Dr. Bettina Holster, Koordinatorin von Mobilmedia und Geschäftsführerin von Vivai Software: "Viele innovative Ansätze, aber keine Öffentlichkeit."
Foto: Vivai Software
Multimediale Datendienste, so die großen Versprechen der Anbieter, sollen die Qualität des Arbeitens und Lebens entscheidend verbessern. Alle Daten überall, lautet die Devise. Die Realität allerdings sieht zumindest in Deutschland noch triste aus.
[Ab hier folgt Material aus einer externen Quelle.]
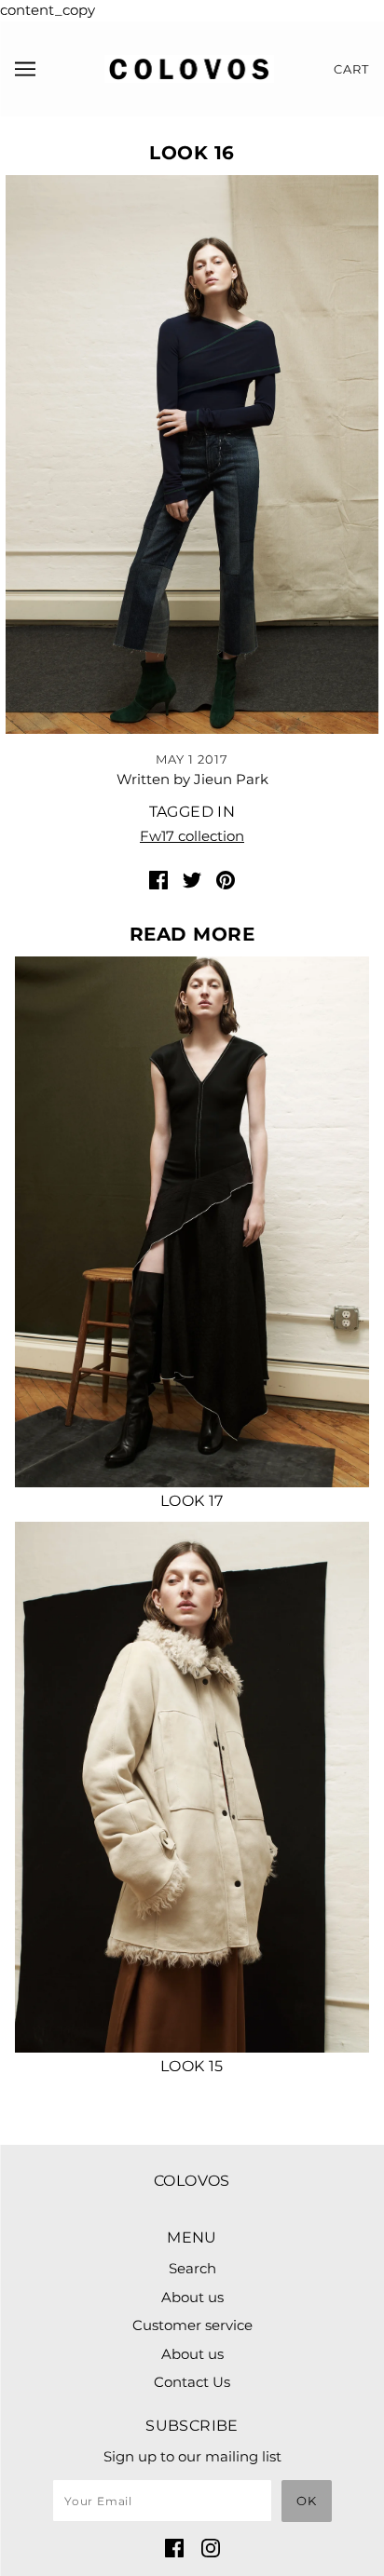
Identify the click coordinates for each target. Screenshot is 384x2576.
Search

Natürlich werden schon länger Daten mobil übertragen, aber meist geschieht das ganz einfach über GSM-Handy oder -Karte und hat mit Innovation noch nicht viel zu tun.
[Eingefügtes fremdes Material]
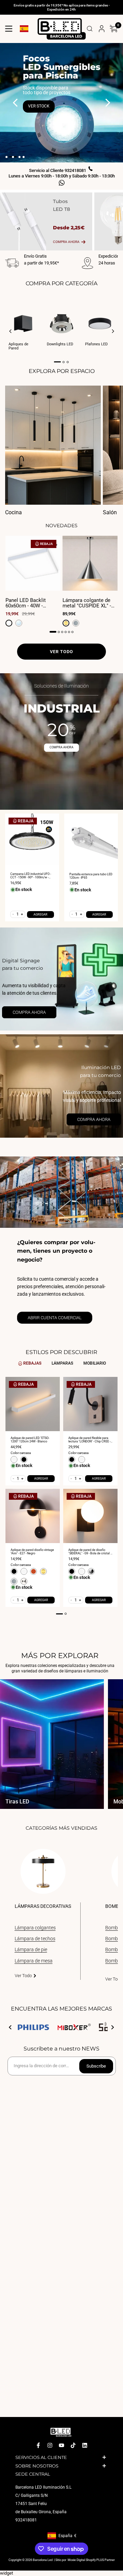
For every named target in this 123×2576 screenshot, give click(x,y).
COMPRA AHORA (61, 747)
Damit der Zug nicht wie auf manch anderem Gebiet ohne Deutschland in Richtung Zukunft braust, hat das Bundesministerium für Wirtschaft und Arbeit nun die Initiative Mobilmedia ins Leben gerufen. Sie fördert mit 15 Millionen Euro fünf vorher in einem Wettbewerb ausgewählte beispielhafte Mobildatenprojekte. Begleitet wird das Vorhaben von offenen lokalen Gesprächsrunden (Local Talks), der themenzentrierten Zusammenarbeit der Beteiligten in Workshops und Task Forces und wissenschaftlichen Untersuchungen der Westfälischen Wilhelms-Universität Münster, der Fachhochschule Ludwigshafen und der Hochschule Bremen. Erste Ergebnisse und Entwicklungen werden bei einem großen Kongress Ende 2005 präsentiert.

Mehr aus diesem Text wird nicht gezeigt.